**Document excerpt:**
____
I
never get to this day and not think about that day.
It
was that day ten years ago we stood in a courtroom in a former Soviet Block country. In two and half hours I remember looking up
only twice.
In
those 150 minutes I watched as my black leather shoes began to glisten with the
stain of tears and I prayed harder than I have ever prayed. I prayed with everything in me. I
stood next to my husband. Next to him
stood our translator. Next to her stood
the doctor and director of Lily’s orphanage.
He had come knowing we faced a larger battle than I realized.
Across
from us sat the judge, a prosecutor and a representative from the state. The latter two were convinced taking a child out
of her home country, even out of an orphanage, would not benefit her.
We
had prepared for twelve hours for this moment.
For an entire day we sat between our Russian coordinator and our
translator to review every question that could possibly be asked. We were taught the customs of the court. Do not raise our heads unless asked to
speak. And if my husband was talking, I
was told to not comment on his answer.
If asked to leave the courtroom, we were to leave quietly and not look
at those in discussion.
We
were told the proceedings would be run in a Muslin court, meaning there would be a
man asking questions and Brian would be responding. Brian had prayed about this moment, and he
had dreamt about it. The Holy Spirit had
assured him all would be well. But then
we walked into court, all seated were women.
____
**Request 1:** Convert the entries from the line with "The width and height of the screenshot is (1468, 812)." up to and including the line with "coord(413,405)" into a JSON list of strings, one string per line, leaving out blank lines.
The entries that come next bear no relation to the account of the adoption hearing.

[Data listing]
____
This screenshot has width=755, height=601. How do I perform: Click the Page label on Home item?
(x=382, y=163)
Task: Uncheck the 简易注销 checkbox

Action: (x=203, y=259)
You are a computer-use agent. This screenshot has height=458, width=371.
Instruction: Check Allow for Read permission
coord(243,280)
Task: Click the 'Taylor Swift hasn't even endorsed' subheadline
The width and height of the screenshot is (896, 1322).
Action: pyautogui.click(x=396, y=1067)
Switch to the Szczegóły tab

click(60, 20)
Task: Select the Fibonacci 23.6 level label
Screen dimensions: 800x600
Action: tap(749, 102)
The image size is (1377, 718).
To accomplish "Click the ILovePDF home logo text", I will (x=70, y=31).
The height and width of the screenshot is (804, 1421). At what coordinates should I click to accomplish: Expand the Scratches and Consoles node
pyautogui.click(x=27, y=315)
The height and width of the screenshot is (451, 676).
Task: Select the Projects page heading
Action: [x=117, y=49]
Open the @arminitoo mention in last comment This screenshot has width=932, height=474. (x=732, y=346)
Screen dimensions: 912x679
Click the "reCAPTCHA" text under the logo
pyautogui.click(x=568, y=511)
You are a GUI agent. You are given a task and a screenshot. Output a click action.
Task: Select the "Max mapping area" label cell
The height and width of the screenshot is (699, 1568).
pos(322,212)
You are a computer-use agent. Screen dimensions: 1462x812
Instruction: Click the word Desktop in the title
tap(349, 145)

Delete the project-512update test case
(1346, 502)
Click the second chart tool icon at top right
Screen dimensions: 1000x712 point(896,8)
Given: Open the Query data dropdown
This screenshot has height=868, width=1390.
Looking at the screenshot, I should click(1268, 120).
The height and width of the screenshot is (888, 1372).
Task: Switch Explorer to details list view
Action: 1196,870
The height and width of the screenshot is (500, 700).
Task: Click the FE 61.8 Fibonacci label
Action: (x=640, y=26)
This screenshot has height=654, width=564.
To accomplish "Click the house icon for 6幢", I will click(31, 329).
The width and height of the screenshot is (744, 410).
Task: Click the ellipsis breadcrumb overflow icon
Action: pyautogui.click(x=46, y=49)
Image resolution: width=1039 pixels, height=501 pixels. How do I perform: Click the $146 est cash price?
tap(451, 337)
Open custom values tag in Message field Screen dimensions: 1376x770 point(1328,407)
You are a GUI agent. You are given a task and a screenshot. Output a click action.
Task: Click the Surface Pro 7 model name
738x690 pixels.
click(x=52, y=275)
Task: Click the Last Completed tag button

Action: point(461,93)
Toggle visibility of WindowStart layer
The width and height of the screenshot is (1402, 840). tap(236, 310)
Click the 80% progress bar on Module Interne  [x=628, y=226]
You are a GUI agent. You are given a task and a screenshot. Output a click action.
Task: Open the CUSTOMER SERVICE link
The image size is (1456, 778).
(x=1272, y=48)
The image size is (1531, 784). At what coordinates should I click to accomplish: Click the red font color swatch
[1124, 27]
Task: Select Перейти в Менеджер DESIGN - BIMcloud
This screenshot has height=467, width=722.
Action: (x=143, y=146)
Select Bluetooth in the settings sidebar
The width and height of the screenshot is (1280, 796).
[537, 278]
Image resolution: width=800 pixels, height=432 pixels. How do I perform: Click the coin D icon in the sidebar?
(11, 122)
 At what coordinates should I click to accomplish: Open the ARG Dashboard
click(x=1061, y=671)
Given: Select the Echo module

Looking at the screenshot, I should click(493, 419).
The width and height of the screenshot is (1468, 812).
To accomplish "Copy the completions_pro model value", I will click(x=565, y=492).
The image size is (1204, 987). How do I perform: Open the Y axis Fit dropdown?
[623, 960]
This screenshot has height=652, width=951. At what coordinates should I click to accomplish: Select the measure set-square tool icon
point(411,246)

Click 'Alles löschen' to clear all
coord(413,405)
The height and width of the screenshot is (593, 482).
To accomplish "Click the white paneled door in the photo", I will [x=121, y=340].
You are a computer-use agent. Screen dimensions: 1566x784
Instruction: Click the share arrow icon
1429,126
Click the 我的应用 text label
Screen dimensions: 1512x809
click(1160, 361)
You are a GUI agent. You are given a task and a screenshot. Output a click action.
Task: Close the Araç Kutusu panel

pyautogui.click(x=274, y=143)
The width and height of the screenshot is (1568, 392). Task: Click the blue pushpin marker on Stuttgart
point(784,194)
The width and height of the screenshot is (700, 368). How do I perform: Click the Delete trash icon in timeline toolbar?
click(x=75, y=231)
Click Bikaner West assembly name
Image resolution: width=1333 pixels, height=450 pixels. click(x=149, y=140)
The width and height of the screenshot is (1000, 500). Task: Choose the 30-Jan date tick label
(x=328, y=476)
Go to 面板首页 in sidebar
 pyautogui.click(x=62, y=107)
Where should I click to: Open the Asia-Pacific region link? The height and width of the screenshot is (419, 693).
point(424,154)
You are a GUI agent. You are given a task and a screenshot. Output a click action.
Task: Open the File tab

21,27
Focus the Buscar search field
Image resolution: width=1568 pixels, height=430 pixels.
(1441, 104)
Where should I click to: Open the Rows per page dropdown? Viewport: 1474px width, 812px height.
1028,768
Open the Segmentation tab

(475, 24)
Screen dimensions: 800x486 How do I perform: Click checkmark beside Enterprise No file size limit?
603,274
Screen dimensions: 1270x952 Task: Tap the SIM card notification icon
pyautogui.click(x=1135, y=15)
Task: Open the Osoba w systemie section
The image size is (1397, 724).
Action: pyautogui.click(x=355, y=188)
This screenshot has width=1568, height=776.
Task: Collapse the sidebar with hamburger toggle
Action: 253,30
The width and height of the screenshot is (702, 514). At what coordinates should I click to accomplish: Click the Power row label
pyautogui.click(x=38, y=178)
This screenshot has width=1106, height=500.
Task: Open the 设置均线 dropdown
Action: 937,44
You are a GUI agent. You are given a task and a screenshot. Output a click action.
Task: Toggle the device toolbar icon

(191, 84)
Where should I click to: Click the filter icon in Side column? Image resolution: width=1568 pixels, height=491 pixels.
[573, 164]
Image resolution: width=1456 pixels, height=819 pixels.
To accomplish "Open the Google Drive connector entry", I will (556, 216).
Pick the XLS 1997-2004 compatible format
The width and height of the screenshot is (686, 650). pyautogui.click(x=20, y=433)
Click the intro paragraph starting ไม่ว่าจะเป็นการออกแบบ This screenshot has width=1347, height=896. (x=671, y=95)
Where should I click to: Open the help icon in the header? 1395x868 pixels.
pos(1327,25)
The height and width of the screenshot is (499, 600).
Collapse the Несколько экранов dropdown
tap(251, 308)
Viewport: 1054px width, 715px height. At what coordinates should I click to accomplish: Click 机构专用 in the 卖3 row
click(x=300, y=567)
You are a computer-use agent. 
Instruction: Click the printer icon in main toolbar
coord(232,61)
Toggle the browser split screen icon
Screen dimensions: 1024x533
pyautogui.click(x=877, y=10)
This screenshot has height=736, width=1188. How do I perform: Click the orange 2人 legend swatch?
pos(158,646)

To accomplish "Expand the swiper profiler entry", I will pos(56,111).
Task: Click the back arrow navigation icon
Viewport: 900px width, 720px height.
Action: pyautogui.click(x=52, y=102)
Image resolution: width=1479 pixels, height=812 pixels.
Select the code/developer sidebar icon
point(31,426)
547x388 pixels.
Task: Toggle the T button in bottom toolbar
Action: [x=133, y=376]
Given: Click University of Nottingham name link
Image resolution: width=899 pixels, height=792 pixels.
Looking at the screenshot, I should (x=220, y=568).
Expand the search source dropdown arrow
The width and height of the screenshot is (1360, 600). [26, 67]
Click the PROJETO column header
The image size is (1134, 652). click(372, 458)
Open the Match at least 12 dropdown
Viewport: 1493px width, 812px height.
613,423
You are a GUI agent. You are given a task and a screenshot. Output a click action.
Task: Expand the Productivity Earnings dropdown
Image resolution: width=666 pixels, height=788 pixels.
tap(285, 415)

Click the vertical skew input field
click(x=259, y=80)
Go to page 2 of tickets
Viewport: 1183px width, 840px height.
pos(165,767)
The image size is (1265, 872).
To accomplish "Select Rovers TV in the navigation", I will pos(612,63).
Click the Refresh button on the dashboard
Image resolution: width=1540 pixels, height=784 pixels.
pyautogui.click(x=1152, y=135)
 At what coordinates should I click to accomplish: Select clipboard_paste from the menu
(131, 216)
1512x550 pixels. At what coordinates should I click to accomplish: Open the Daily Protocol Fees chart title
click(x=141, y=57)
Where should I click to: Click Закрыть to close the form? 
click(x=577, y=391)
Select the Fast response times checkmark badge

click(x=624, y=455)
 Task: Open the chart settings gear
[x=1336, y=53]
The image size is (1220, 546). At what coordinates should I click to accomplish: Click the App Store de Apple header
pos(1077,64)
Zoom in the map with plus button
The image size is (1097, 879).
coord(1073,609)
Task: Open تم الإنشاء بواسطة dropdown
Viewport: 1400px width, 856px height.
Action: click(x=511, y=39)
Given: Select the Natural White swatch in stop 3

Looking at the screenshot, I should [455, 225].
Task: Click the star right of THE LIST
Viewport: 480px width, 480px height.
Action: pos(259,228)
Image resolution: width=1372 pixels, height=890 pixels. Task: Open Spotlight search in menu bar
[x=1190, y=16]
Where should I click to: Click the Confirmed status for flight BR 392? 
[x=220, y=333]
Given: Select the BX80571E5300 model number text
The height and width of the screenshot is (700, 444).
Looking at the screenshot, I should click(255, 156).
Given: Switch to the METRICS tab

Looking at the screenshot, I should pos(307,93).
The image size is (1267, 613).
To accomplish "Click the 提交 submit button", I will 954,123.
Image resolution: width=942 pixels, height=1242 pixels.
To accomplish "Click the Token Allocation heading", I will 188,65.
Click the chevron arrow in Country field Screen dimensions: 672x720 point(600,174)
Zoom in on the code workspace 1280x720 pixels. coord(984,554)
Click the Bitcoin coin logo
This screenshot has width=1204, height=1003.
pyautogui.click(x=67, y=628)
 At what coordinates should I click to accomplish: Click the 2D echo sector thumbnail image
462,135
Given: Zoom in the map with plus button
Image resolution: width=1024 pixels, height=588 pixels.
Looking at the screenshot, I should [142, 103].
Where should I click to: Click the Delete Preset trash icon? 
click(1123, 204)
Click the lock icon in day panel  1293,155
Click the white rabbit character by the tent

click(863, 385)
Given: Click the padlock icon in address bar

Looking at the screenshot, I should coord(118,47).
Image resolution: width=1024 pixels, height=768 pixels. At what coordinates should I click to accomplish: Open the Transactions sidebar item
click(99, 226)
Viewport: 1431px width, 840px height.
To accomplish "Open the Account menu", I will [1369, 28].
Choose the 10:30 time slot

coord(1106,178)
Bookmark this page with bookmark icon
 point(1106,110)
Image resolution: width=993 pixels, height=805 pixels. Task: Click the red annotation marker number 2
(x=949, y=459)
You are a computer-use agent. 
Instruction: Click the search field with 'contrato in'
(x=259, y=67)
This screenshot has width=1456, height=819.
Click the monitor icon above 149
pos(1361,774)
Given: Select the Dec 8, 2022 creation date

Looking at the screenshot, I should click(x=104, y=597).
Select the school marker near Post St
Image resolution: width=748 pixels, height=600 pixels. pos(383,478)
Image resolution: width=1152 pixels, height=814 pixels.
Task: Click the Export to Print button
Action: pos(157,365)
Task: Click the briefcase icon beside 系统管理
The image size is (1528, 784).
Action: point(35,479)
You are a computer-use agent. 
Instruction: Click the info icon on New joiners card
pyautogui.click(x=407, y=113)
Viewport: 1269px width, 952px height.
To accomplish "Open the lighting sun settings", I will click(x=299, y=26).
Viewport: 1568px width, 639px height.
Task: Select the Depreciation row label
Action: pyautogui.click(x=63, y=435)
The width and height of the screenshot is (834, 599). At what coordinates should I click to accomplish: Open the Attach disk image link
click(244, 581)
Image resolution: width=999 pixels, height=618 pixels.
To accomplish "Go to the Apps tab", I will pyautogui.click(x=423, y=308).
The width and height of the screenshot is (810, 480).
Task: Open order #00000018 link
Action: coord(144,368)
____
**Request 2:** Carry on the account of the adoption hearing from the point where it stops.

**Written reply 1:**
[
  "The width and height of the screenshot is (1468, 812).",
  "To accomplish \"Copy the completions_pro model value\", I will click(x=565, y=492).",
  "The image size is (1204, 987). How do I perform: Open the Y axis Fit dropdown?",
  "[623, 960]",
  "This screenshot has height=652, width=951. At what coordinates should I click to accomplish: Select the measure set-square tool icon",
  "point(411,246)",
  "Click 'Alles löschen' to clear all",
  "coord(413,405)"
]

**Written reply 2:**
And the questions suddenly and without warning were fired at me.
I
prayed to God for wisdom but I asked Him to somehow control my emotions, a
heart wrenching sob stood ready at the brink of my lips. This was my daughter and her fate, our fate
as a family seemed to rest on our words.
According
to the law we had spent seventeen days with our daughter. Every morning a driver would come. Every morning we would feed our Lily her porridge. Every moment, we fell deeper and deeper in
love with her.
We
had fulfilled the first phase of the process.
On paper, everything looked in order.
What
those seated could not see and did not know was that my heart had been given
away to a little girl in a metal crib whose Russian name I could not pronounce
and whose nannies I could not understand.
What
I could understand was the fierce call of adoption and the fact that leaving
this country even for a matter of weeks without our daughter was not an option. We had agreed no matter what happened one of
us would stay behind until the court granted us what God had already given us.
Brian
carefully and with great poise answered the questions of faith. Ministers of Christ were not embraced in this
courtroom. One
recess was called, then another. I
watched as our typically calm, collected Coordinator whispered in Russian and
paced the hallways. She seemed frantic.
I
wanted to ask what could go wrong and if these delays were typical but I knew
better, this was the worse of scenarios.
My daughter had been ill. The
prosecutor waged a claim that she was not still well enough to travel and
larger than that parents like us would forget or ignore her language, her history,
and her culture.
Everything
seemed completely out of control. We had
no cell phones to call friends and ask them to pray. We had no congressmen or senator to intercede. We had only one ally. And I turned to Him.
I
realized in those seconds pacing the hallway and hearing my heels click against
the hard floor that this is what freedom is.
Up
until that moment, I had thought of freedom as Fourth of July parades and
waving flags, the symbols that make my country great. I believed that even in the most wrong
situations, we have laws and officials that attempt to make things right,
perhaps not in the eyes of God but in the oracles of the land and in so doing
there is a sense of justice and liberty.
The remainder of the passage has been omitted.